Background and aims: Intestinal fibrosis is a common complication of IBD that can become seriously symptomatic and may require surgical intervention if stricture formation ensues. This review discusses existing and developing knowledge of intestinal fibrosis and its implications for therapy.

Methods: Review of the literature, personal communications, unpublished observations.

Results: Known mechanisms of intestinal fibrosis include fibroblast proliferation and migration, activation of stellate cells, and extraintestinal fibroblast recruitment. However, novel mechanisms are being uncovered, including epithelial-to-mesenchymal transition, endothelial-to-mesenchymal transition, pericyte differentiation, and fibrocyte recruitment. Most of the traditional and novel mechanisms underlying intestinal fibrosis are associated to the presence of chronic inflammation, but is also possible that fibrosis develops independently of persistent immune activation in the gut.
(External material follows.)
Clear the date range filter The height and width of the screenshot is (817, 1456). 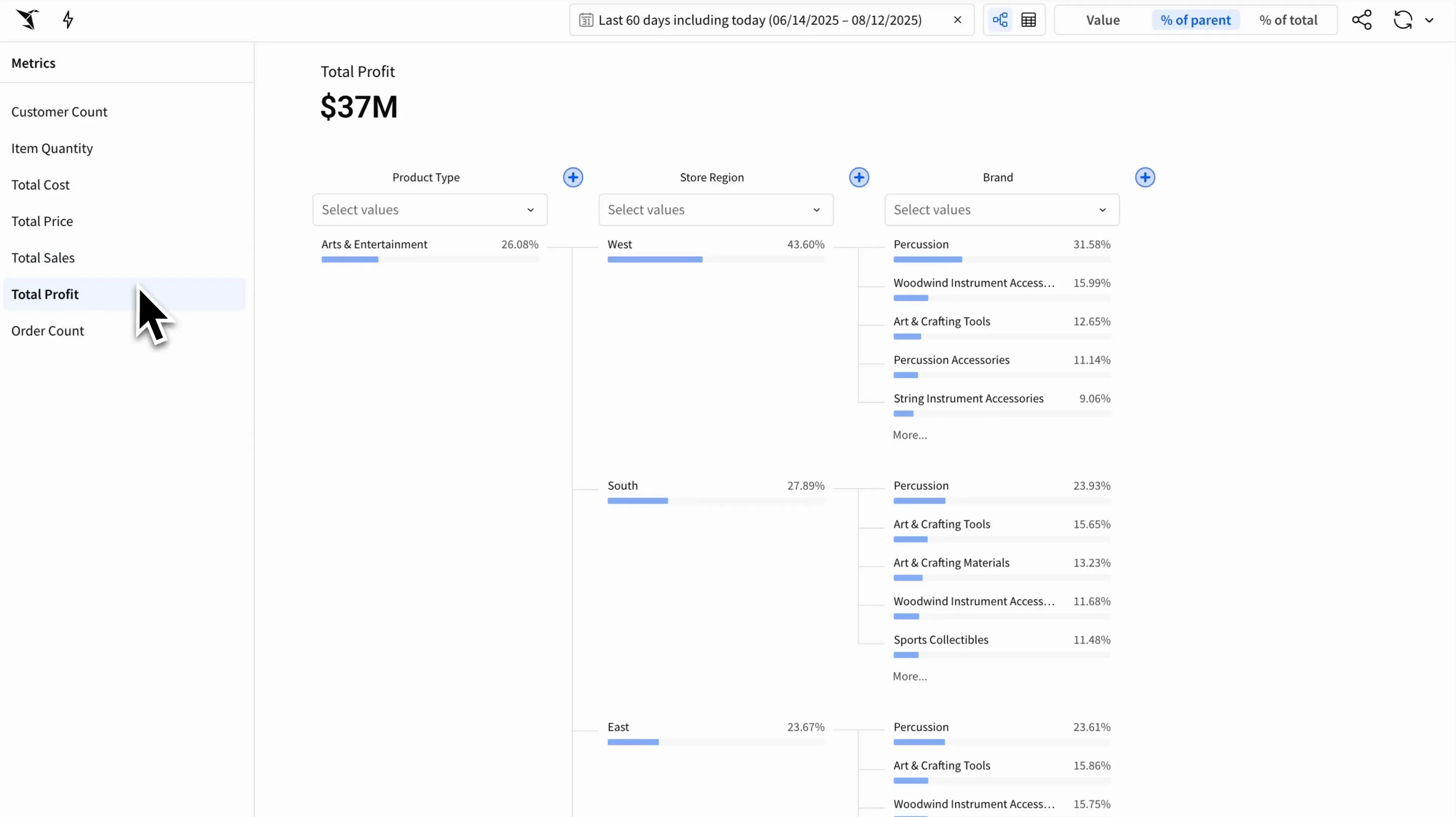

At the moment, the development of preventive, non-interventional, and more effective management of intestinal fibrosis is hampered by the lack of a greater knowledge of its basic pathophysiology and predisposing factors.

Conclusions: It is reasonable to expect that therapy of IBD-associated fibrosis will radically improve once the underlying mechanisms are better understood, and therapeutic modalities will emerge that prevent or reverse this complication of IBD.